SELECT state, count(*) FROM pg_stat_activity GROUP BY 1;
  1. Spot leaks & long transactions
SELECT pid, usename, state, now() - xact_start AS xact_age, query
FROM pg_stat_activity
WHERE state = 'idle in transaction'
ORDER BY xact_age DESC;
  1. Terminate worst offenders (safely)
SELECT pg_terminate_backend(pid)
FROM pg_stat_activity
WHERE state = 'idle in transaction' AND now() - xact_start > interval '5 minutes';
  1. Cap pools & add a proxy
  • Reduce app POOL_MAX across services; deploy PgBouncer.
  • Set role defaults for statement_timeout and idle_in_transaction_session_timeout.
  • Add backoff + jitter on connect retries to avoid connection storms.
  1. Find slow/blocked queries
SELECT pid, wait_event_type, wait_event, query
FROM pg_stat_activity
WHERE wait_event_type IS NOT NULL;

If locks block, add lock_timeout and fix transaction order/length.

MySQL equivalents:

SHOW PROCESSLIST;
SHOW VARIABLES LIKE 'max_connections';
SHOW STATUS LIKE 'Threads_connected';
KILL <id>;

6) Kubernetes & Multi‑Instance Math

  • Total potential connections = sum(POOL_PER_INSTANCE * replicas) for all services hitting this DB.
  • Keep this < DB_MAX - RESERVE.
  • Readiness/Liveness probes: don’t open new TCP + auth each time. Probe the app and let the app check the DB via existing pool with a short statement timeout.

Example Helm values:

env:
  - name: POOL_MAX
    value: "18"
  - name: DATABASE_URL
    valueFrom: { secretKeyRef: { name: app, key: DATABASE_URL } }

7) Timeouts Cheat‑Sheet (Defaults to start from)

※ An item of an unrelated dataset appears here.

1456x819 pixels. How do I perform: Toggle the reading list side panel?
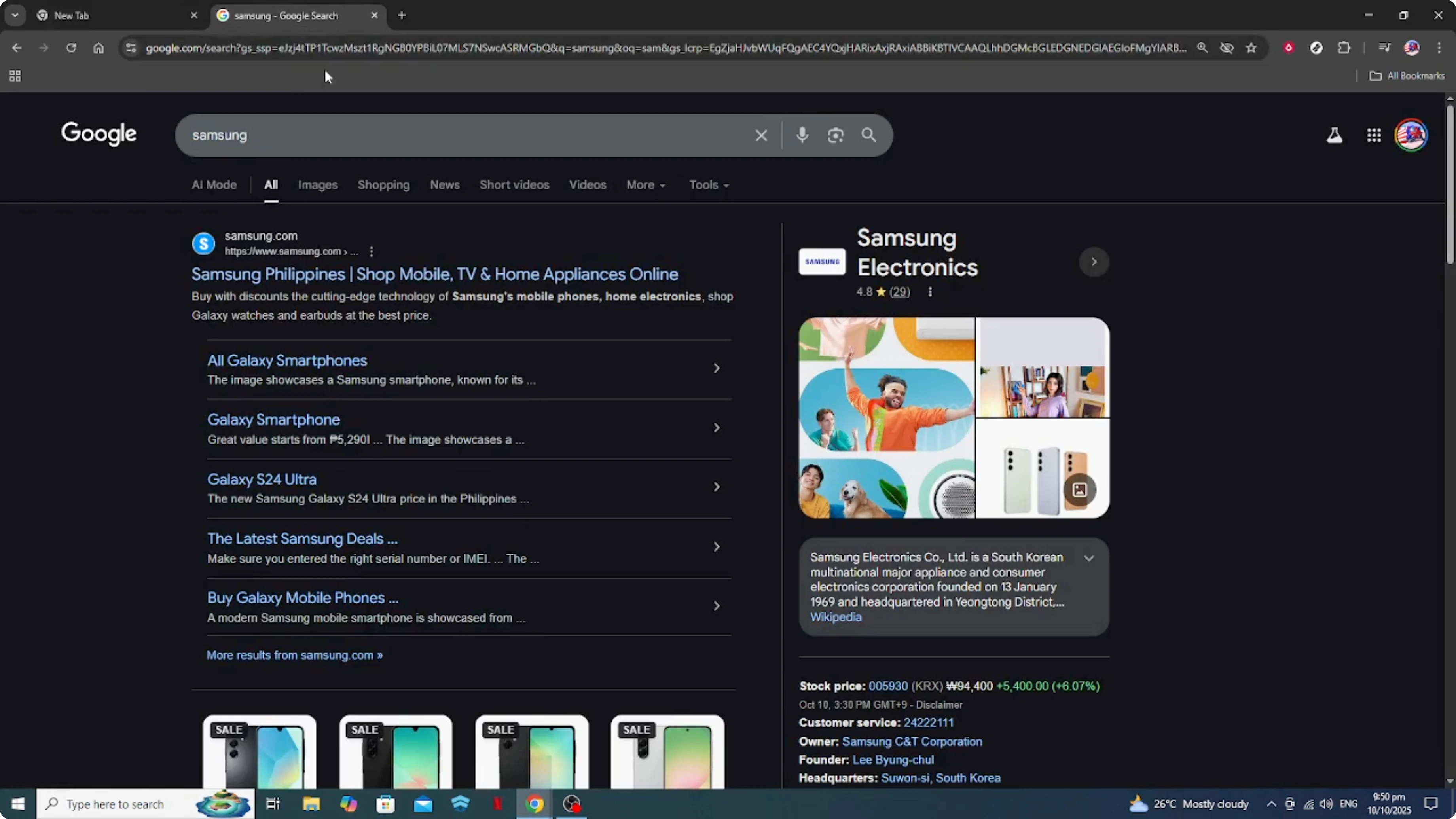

| Layer | Setting | Start with | |---|---|---| | Client connect | connectionTimeoutMillis / connect_timeout | 5s | | Acquire from pool | pool_timeout / acquire timeout | 5s | | Statement | statement_timeout | 30s (OLTP), 60–120s (reports) | | Idle in transaction | idle_in_transaction_session_timeout | 60s | | Idle session | idle_session_timeout / wait_timeout | 15–60m | | Conn lifetime | pool_recycle / SetConnMaxLifetime | 30m | | PgBouncer wait | query_wait_timeout | 5s |


8) Common Pitfalls & How to Avoid Them

  • Per‑request connect: always use a process‑wide pool.
  • Huge pools: more connections ≠ more throughput; you’ll thrash on context switches and locks.
  • Long transactions: they block autovacuum (Postgres) and bloat tables; keep transactions short.
  • Prepared statements + transaction pooling: disable prepares or use session mode.
  • No app name: set application_name to identify hogs quickly.
  • No backoff: exponential backoff + jitter on connect/query retries to prevent thundering herds.

9) What “Good” Looks Like

  • Stable p50/p95 latencies under load, even during deploys.
  • DB CPU near target, not spiking with connection storms.
  • Clear dashboards: connections by app, pool saturation, timeouts, lock waits.
  • Runbook that junior devs can follow at 2 AM.

Appendix: Quick PgBouncer Docker

docker run -p 6432:6432   -e DB_HOST=postgres -e DB_NAME=appdb -e DB_USER=app -e DB_PASS=secret   edoburu/pgbouncer:latest

Mount a config with your pgbouncer.ini and auth file (userlist.txt).


Ship it with small pools, strict timeouts, and one proxy in front. Your future self will sleep better.